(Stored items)
------------------------------------------------------------------------

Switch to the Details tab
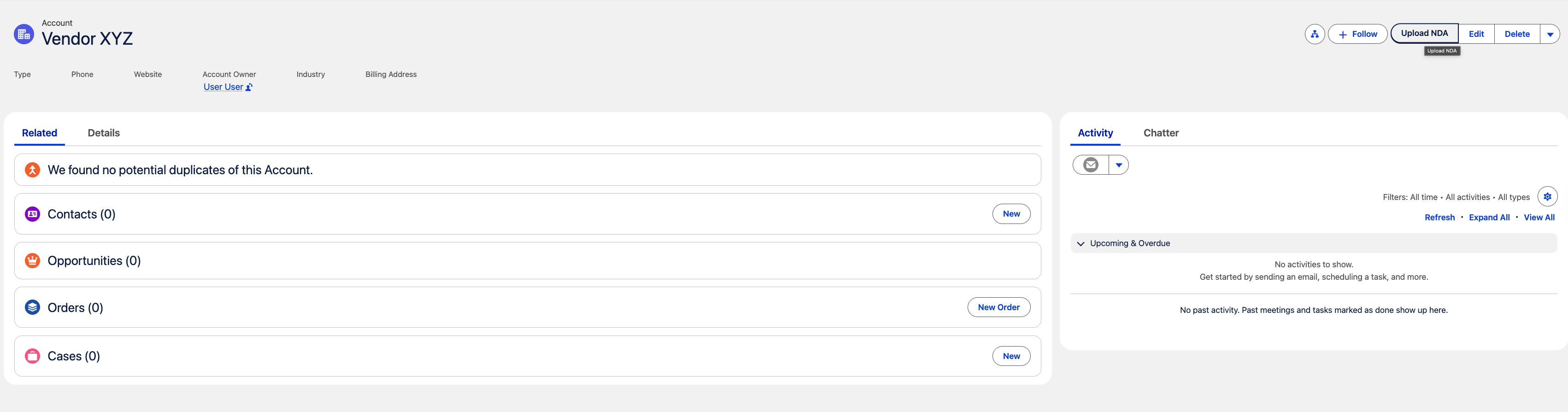Image resolution: width=1568 pixels, height=412 pixels. coord(104,133)
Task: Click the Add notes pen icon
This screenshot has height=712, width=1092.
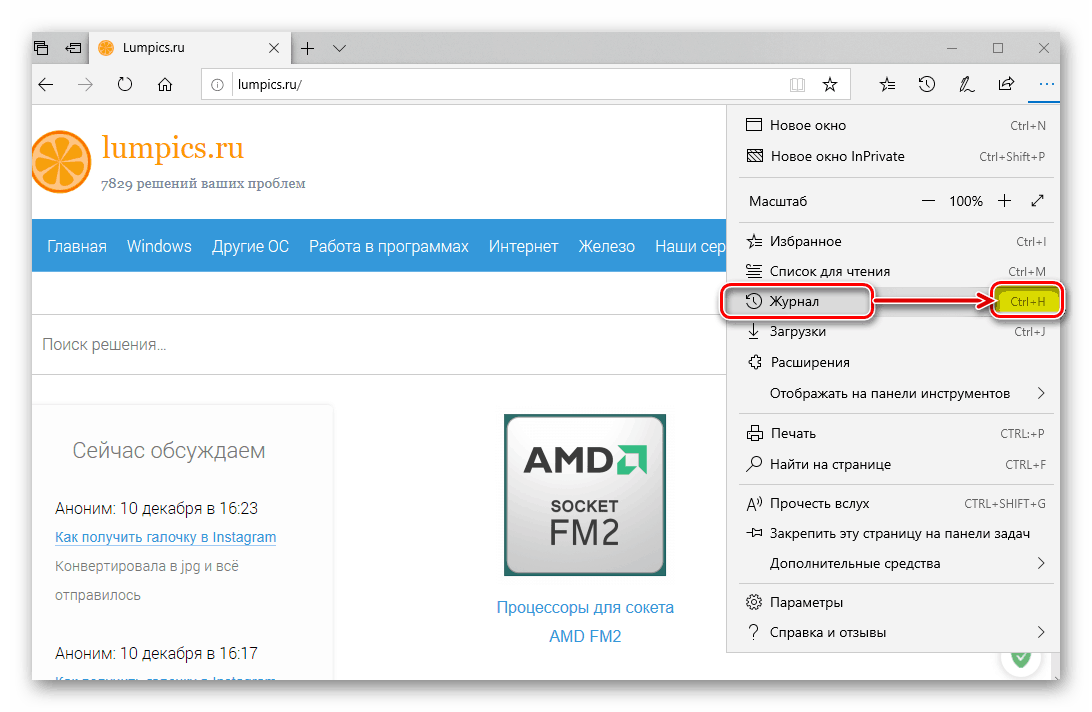Action: (967, 85)
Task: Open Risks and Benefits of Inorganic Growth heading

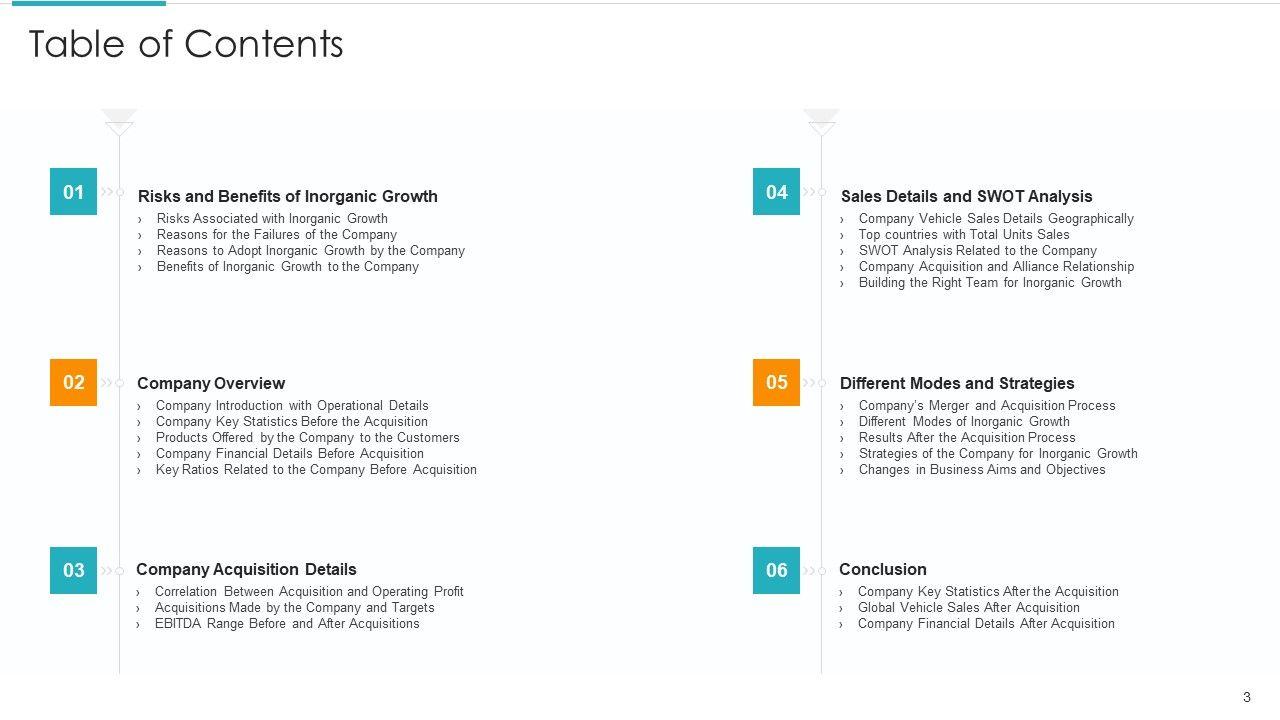Action: pos(287,196)
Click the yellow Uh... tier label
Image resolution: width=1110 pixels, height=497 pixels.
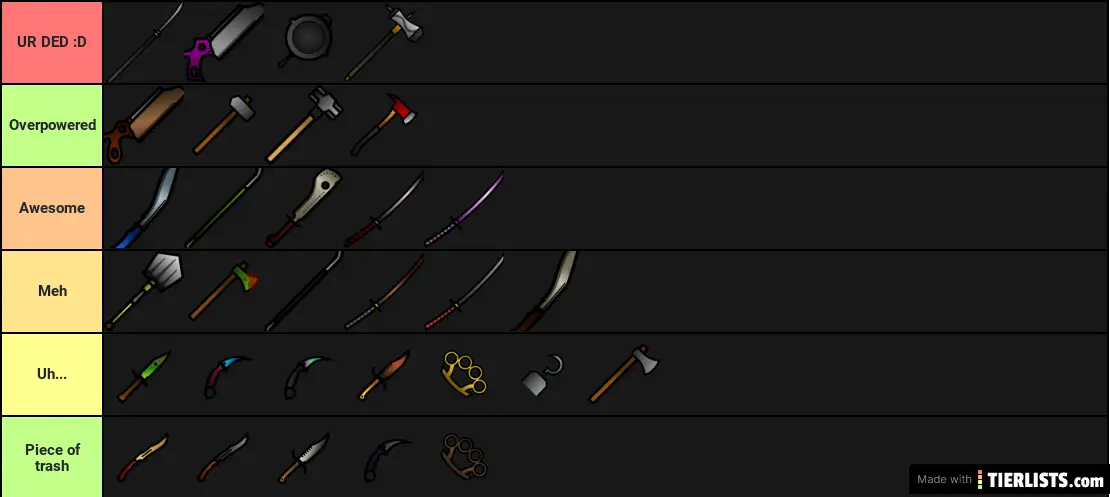(x=52, y=374)
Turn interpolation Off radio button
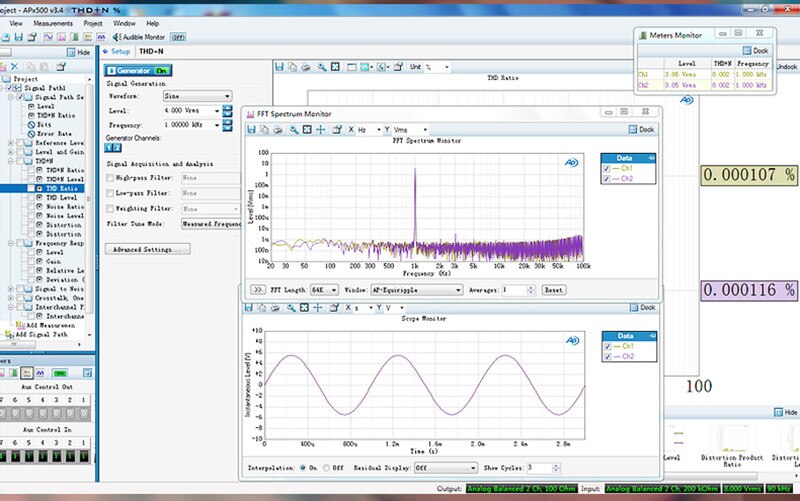This screenshot has width=800, height=501. 326,467
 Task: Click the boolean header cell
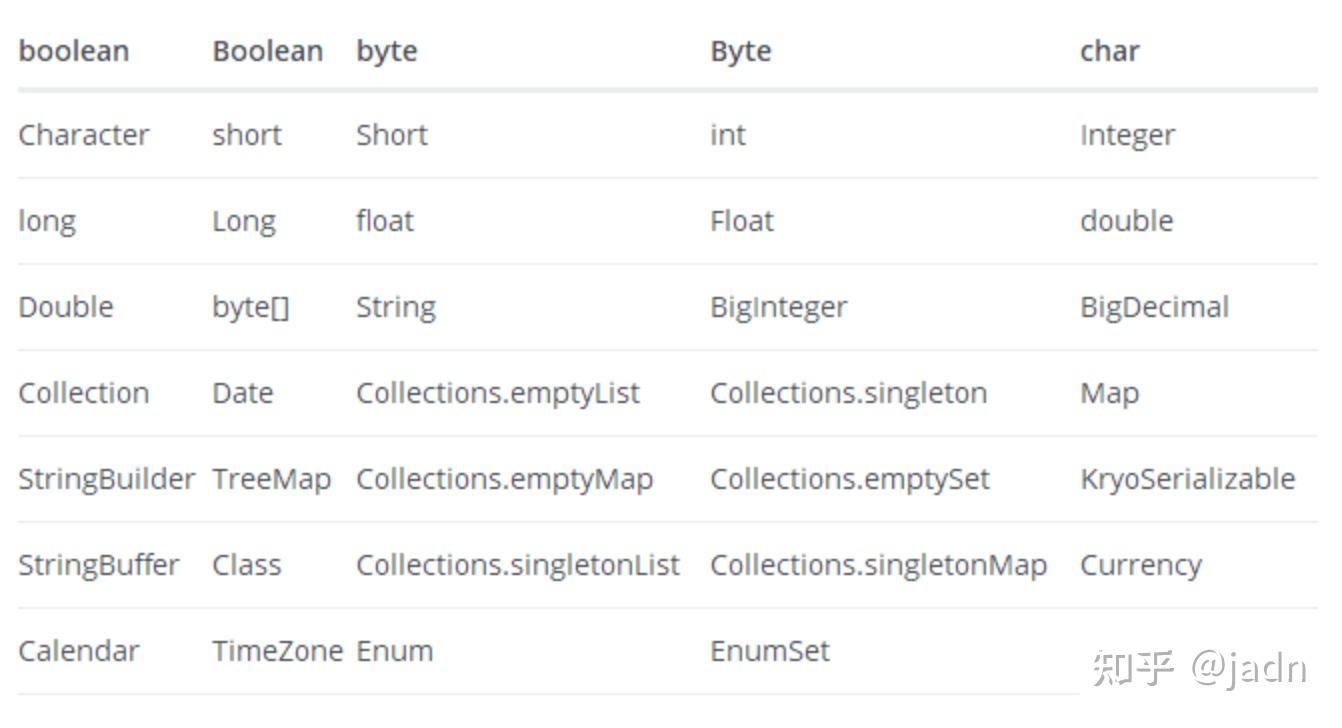pyautogui.click(x=74, y=51)
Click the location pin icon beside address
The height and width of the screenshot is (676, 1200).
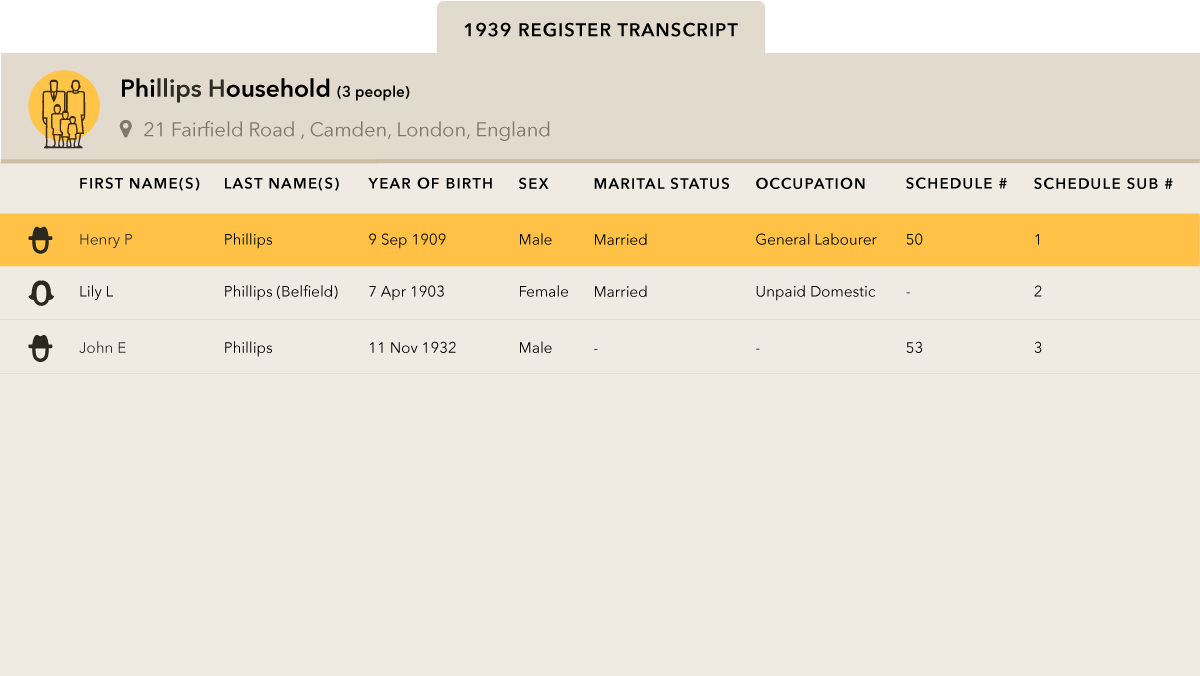pyautogui.click(x=126, y=129)
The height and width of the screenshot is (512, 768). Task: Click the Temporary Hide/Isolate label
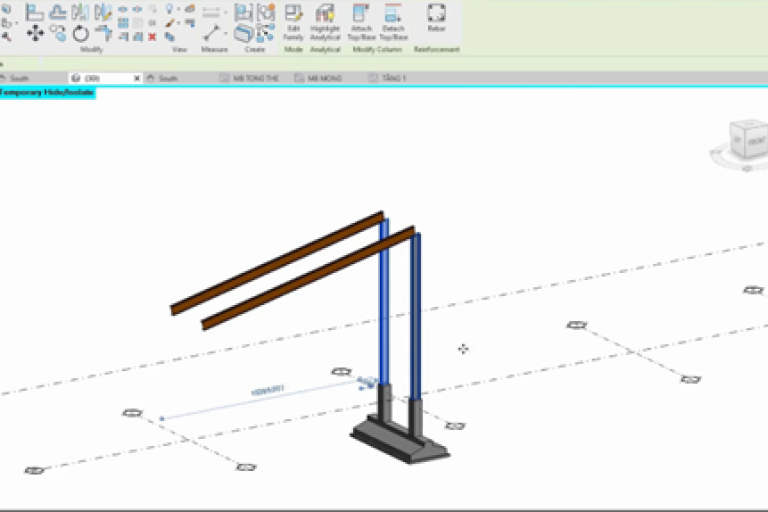click(47, 92)
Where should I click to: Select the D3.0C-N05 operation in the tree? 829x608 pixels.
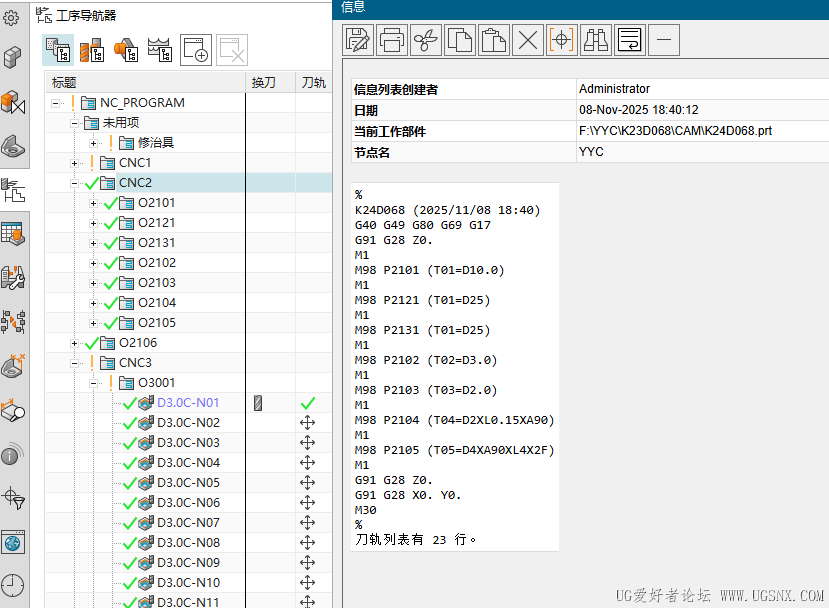coord(187,482)
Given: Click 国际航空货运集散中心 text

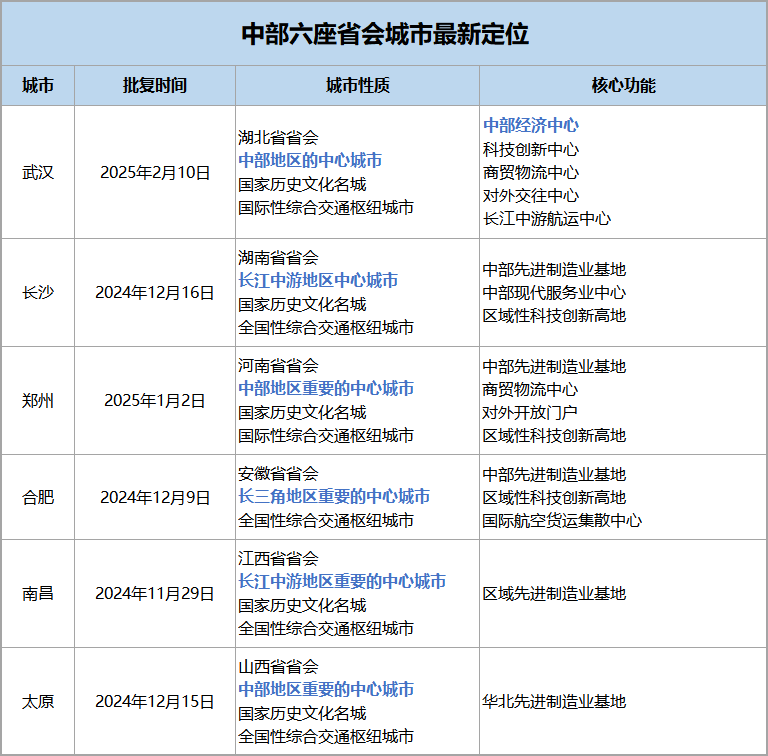Looking at the screenshot, I should [562, 521].
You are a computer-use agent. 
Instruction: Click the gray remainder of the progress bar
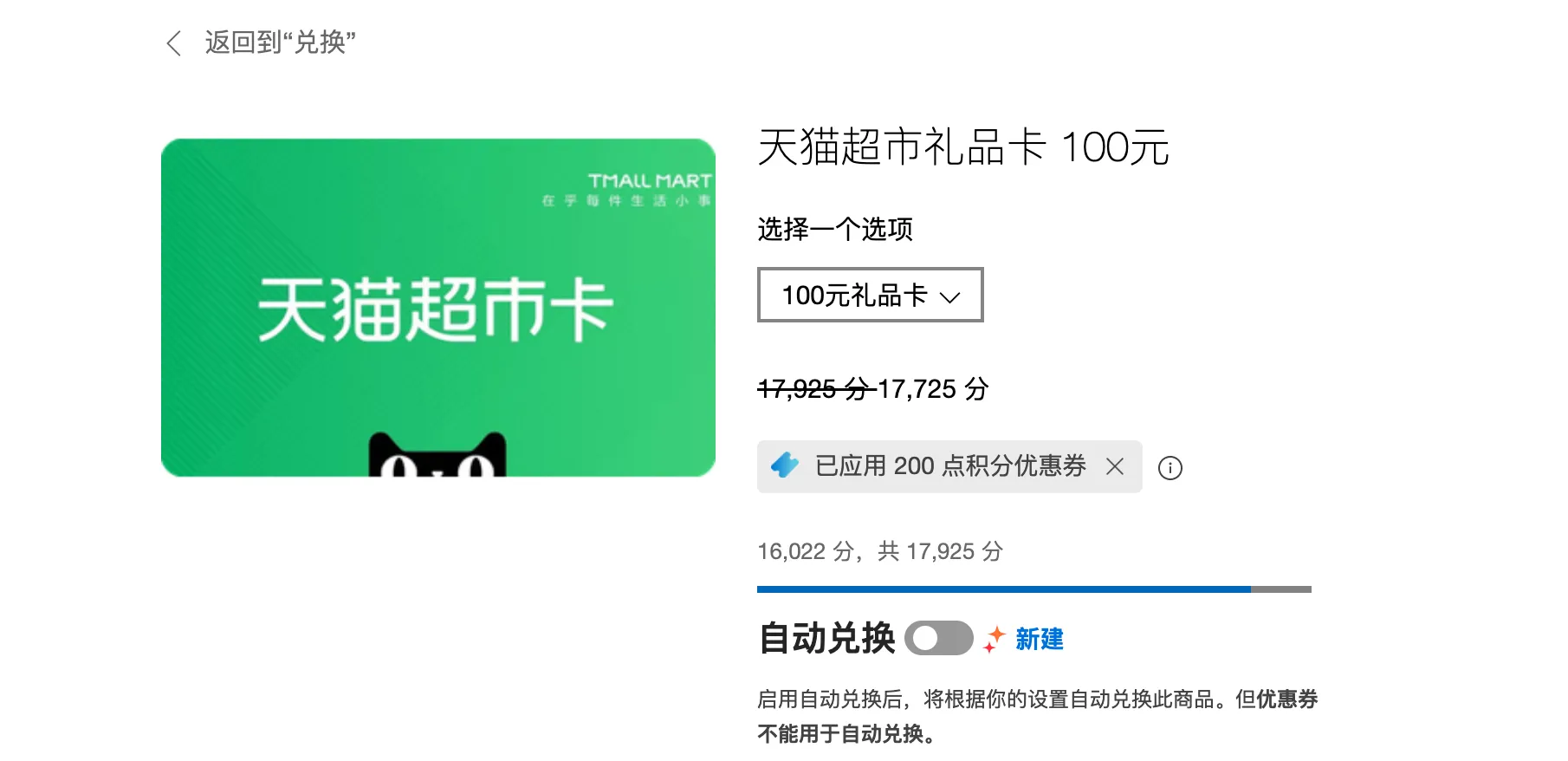(x=1281, y=589)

------------------------------------------------------------------------

Return all of the data exactly as written, and drop the pictures.

▶ Solution to this problem
Switch to the Details tab
Image resolution: width=1568 pixels, height=412 pixels. coord(104,133)
Task: Click the Add notes pen icon
This screenshot has height=712, width=1092.
Action: (967, 85)
Task: Open Risks and Benefits of Inorganic Growth heading

Action: pos(287,196)
Click the yellow Uh... tier label
Image resolution: width=1110 pixels, height=497 pixels.
(x=52, y=374)
Turn interpolation Off radio button
This screenshot has width=800, height=501. 326,467
 Task: Click the boolean header cell
pyautogui.click(x=74, y=51)
Click the location pin icon beside address
The height and width of the screenshot is (676, 1200).
pyautogui.click(x=126, y=129)
The height and width of the screenshot is (512, 768). Task: Click the Temporary Hide/Isolate label
click(47, 92)
Where should I click to: Select the D3.0C-N05 operation in the tree? 829x608 pixels.
coord(187,482)
Given: Click 国际航空货运集散中心 text

Looking at the screenshot, I should [562, 521].
You are a computer-use agent. 
Instruction: Click the gray remainder of the progress bar
(x=1281, y=589)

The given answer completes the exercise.